§ **TO DO**
Find all lines in the listing that include the word "شهرری", then copy them.
================================
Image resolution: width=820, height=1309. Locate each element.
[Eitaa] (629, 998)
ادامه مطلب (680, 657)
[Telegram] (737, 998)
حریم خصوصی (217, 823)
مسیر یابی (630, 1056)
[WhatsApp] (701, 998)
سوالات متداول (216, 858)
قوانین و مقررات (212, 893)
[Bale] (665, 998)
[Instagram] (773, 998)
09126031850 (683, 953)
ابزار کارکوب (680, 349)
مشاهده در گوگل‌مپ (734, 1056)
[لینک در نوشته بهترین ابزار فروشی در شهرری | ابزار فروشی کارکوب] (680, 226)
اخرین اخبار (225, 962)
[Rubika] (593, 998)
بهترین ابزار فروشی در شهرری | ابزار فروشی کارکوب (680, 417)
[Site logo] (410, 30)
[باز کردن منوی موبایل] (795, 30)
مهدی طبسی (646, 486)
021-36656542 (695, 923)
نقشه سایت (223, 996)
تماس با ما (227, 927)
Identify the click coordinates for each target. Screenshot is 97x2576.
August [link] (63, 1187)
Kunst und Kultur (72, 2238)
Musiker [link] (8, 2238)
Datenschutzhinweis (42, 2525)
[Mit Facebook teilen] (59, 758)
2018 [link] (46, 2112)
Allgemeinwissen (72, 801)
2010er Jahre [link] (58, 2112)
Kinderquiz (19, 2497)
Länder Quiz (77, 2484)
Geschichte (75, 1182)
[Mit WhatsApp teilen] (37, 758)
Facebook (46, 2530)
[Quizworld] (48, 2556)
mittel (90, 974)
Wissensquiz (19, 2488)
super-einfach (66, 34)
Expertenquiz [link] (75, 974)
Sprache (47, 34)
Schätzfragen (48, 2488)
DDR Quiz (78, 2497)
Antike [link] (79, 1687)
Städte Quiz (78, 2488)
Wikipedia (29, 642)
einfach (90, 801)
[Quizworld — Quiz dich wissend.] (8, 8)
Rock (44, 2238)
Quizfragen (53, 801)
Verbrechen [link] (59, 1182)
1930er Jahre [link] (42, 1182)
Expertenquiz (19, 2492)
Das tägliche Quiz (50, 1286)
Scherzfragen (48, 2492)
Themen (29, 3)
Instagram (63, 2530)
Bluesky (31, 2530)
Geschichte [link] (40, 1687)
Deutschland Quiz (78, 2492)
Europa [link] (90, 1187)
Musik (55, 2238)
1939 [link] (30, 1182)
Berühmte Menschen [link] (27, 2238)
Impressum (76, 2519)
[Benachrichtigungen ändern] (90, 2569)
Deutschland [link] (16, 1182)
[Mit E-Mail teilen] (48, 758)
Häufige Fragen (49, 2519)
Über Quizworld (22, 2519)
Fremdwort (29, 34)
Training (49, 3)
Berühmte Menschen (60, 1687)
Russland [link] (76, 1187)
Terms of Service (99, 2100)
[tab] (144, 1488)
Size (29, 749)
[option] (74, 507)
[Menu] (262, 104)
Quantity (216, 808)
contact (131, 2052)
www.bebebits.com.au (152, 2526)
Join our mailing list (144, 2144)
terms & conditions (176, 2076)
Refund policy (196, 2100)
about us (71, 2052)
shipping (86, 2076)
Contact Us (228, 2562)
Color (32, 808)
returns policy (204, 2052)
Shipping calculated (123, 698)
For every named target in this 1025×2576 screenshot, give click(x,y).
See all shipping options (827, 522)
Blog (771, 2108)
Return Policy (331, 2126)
================================
§ **OUTPUT**
[لینک در نوشته بهترین ابزار فروشی در شهرری | ابزار فروشی کارکوب] (680, 226)
بهترین ابزار فروشی در شهرری | ابزار فروشی کارکوب (680, 417)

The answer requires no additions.